Only different source of Maple Syrup I am aware of is actually pancake syrup or waffle syrup which is mostly corn syrup last time I checked. Isn't that Log Cabin Syrup? Looks like Molasses.

However yes Mark is spot on.


----------



## BMAC (Jun 23, 2009)

Rader Sidetrack said:


> I think the _*bucket o' water *hurricane hive hold-down_ thread will be really tough to beat!


Please provide link. I want a good chuckle.


----------



## FollowtheHoney (Mar 31, 2014)

"What if I bought one jar, can I get another one for half price or free"

Maybe you need a sign like this for honey instead:


----------



## waynesgarden (Jan 3, 2009)

Just as there isn't an alternate source of honey other than from the nectar of flowers, I am not aware or any alternate source of maple syrup other than from the sap of the maple tree.

Wayne


----------



## BMAC (Jun 23, 2009)

The most commonly known is the excretion of aphids during dearths. It's called honeydew honey. Im sure as sweet as Sugar Maple sap the bees would work that and store it as honey if they were flying during those days of the good runs.


----------



## Rader Sidetrack (Nov 30, 2011)

Here you go, Brian.
Strictly for an _academic _comparison, of course. 

http://www.beesource.com/forums/sho...s-and-high-winds-question&highlight=Hurricane


----------



## sqkcrk (Dec 10, 2005)

Brian Cardinal should not go into Sales or Public Relations. Best to stay an Industrial Engineer where public contact can be kept to a minimum.


----------



## Rader Sidetrack (Nov 30, 2011)

Well ..... 


Acebird said:


> I have a lawn care / snow plow business and manage a 48 unit rental complex.




(click the blue arrow in the quote box to see the original post/thread)


----------



## MJuric (Jul 12, 2010)

*A very good friend of mine told me when I first got into business for myself that I couldn't have everyone for a customer. He is correct. I can't, nor do I want everyone for a customer. *

I've refused to take work from prior customers because they were to much of a burden. Money is money and one customer can pay you 100$ and cause you 200$ in grief, don't need those people as customers. 

~Matt


----------



## sqkcrk (Dec 10, 2005)

Rader Sidetrack said:


> Well .....


What is the truth? First he says he manages the rental complex and now he says his wife runs it? Either way, I would not send Brian to sell honey for me.


----------



## Rader Sidetrack (Nov 30, 2011)

From other posts, my understanding is the Mrs manages the mini-storage, and the Mr is the apartment manager.


----------



## snl (Nov 20, 2009)

FollowtheHoney said:


> View attachment 12868



I actually use that sign at the farmer's market (substituting honey of course) ......it gets a lot of looks.....then laughs. Also have another that reads "Free Honey.............tomorrow!!


----------



## Acebird (Mar 17, 2011)

BMAC said:


> Do people with 1 backyard hive have less steps to take to bottling the honey than I do?

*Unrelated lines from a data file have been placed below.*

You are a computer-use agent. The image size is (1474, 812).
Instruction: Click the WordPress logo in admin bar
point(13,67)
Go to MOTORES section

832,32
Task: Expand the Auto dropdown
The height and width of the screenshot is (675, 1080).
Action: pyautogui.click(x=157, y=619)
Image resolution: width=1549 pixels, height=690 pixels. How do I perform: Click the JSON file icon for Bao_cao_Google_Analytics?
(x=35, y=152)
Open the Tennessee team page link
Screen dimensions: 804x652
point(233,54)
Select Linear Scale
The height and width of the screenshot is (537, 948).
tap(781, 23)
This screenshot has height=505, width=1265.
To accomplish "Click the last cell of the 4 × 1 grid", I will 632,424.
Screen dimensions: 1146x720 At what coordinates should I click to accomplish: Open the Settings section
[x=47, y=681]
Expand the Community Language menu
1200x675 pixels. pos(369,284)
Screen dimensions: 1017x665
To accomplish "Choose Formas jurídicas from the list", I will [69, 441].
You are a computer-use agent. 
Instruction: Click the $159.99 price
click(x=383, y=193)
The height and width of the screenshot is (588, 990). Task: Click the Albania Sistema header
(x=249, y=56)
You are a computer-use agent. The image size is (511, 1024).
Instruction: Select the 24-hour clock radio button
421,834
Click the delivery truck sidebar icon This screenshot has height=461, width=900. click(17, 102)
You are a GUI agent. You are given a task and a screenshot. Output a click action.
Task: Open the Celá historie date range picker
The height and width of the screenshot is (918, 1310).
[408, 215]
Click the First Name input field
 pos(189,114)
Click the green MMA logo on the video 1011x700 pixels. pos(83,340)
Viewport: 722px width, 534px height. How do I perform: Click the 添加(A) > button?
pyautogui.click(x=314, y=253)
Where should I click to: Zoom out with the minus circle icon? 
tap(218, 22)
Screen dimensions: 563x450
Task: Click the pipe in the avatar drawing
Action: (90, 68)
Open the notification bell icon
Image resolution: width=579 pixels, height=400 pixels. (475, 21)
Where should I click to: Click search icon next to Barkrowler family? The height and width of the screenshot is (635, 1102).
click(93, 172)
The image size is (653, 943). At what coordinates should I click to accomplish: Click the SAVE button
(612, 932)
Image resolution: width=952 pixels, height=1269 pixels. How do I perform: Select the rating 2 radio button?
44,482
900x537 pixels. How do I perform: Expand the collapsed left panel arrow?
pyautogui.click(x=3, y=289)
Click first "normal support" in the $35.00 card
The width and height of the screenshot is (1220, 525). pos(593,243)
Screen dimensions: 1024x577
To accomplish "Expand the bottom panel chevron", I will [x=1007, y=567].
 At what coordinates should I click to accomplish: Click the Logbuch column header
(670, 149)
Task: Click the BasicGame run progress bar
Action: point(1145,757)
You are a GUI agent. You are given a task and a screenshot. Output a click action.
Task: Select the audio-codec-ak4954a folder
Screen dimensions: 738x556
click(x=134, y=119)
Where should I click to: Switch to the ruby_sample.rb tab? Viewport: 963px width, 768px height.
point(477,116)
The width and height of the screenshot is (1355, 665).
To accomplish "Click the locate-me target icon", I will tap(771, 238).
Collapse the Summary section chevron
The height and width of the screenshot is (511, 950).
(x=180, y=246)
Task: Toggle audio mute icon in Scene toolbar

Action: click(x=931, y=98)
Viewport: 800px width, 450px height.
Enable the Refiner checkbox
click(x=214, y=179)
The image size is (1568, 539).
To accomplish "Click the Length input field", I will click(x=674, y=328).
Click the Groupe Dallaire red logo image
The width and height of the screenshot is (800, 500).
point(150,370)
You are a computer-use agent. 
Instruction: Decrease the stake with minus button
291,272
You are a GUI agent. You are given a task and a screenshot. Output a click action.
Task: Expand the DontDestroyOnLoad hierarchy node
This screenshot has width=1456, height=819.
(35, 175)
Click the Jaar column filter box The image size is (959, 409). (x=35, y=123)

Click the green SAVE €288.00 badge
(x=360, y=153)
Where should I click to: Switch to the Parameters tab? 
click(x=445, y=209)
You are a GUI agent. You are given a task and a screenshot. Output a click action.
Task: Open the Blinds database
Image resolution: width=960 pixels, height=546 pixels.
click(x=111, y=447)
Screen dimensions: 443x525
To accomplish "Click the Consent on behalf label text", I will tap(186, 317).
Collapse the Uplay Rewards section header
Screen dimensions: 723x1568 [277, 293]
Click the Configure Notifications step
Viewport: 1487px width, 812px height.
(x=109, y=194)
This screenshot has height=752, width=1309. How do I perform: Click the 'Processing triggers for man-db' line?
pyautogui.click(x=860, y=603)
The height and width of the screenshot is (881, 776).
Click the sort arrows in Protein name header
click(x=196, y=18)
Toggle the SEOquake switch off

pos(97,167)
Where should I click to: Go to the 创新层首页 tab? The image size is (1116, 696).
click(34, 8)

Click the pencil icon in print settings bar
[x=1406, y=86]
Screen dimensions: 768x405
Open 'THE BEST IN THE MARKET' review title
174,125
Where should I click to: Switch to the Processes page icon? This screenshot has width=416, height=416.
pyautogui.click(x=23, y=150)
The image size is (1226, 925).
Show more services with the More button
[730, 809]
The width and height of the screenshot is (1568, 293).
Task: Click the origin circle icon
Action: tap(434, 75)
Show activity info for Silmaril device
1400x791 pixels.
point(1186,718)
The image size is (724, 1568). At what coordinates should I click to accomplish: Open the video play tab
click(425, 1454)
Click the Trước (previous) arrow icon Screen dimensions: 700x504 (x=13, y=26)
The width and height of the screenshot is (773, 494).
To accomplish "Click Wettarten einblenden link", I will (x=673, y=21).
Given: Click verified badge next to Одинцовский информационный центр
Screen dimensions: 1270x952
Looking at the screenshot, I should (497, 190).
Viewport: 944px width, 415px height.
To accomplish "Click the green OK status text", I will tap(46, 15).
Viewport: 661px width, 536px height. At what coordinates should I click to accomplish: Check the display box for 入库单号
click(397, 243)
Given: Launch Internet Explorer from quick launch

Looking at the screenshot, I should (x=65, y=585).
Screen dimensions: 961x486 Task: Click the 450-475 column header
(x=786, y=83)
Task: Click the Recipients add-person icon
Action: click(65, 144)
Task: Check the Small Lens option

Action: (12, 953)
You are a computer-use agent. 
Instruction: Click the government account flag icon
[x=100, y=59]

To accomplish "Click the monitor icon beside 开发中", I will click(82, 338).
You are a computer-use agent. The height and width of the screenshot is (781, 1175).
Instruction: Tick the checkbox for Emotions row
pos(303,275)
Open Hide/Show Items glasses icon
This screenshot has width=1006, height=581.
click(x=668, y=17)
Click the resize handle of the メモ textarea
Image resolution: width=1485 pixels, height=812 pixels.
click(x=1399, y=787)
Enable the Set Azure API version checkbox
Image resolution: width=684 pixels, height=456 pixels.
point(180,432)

It took me awhile to find it. Post #13

http://www.beesource.com/forums/sho...and-Strain-equipment&highlight=foundationless
There can be a huge difference.


----------



## Acebird (Mar 17, 2011)

BMAC said:


> Honey is graded. Now please educate us about the differences between grading honey and maple syrup.


I thought this was a trick question because the info is available all over the net.

Honey:
http://www.ams.usda.gov/AMSv1.0/getfile?dDocName=STELDEV3011895
Maple syrup:
http://www.huffingtonpost.com/2011/12/23/maple-syrup-grades_n_1167767.html


----------



## Lauri (Feb 1, 2012)

***


----------



## Daniel Y (Sep 12, 2011)

sqkcrk said:


> In NY and New England Maple Syrup comes from sap from Maple Trees, not from Molasses, which comes from sugar cane or sorghum stalks. Maybe there are different sources in NV.


Growing up the sap of a maple tree was called molasses. I didn't realize until now that it must have been a local thing.


----------



## Dave1958 (Mar 25, 2013)

Its not how you handle the routine that makes your business, its how you handle the difficulties. That said some people do like to intimidate others, know more than you, and cause 90% of your headaches.


----------



## sqkcrk (Dec 10, 2005)

Daniel Y said:


> Growing up the sap of a maple tree was called molasses. I didn't realize until now that it must have been a local thing.


Interesting. Where did you grow up?


----------



## BMAC (Jun 23, 2009)

Acebird said:


> I thought this was a trick question because the info is available all over the net.
> 
> Honey:
> http://www.ams.usda.gov/AMSv1.0/getfile?dDocName=STELDEV3011895
> ...


Not a trick question. The huffington post has incorrect information in their article and I would hardly consider them the resource for grading Maple Syrup. However let's pretend it's accurate the absolute resource of grading Maple Syrup for the United States. 

What is it in the process of making Maple Syrup that seperates the grades and color of it?

What is it in the process of making Honey that seperates the grades and the color of it?


----------



## BMAC (Jun 23, 2009)

Daniel Y said:


> Growing up the sap of a maple tree was called molasses. I didn't realize until now that it must have been a local thing.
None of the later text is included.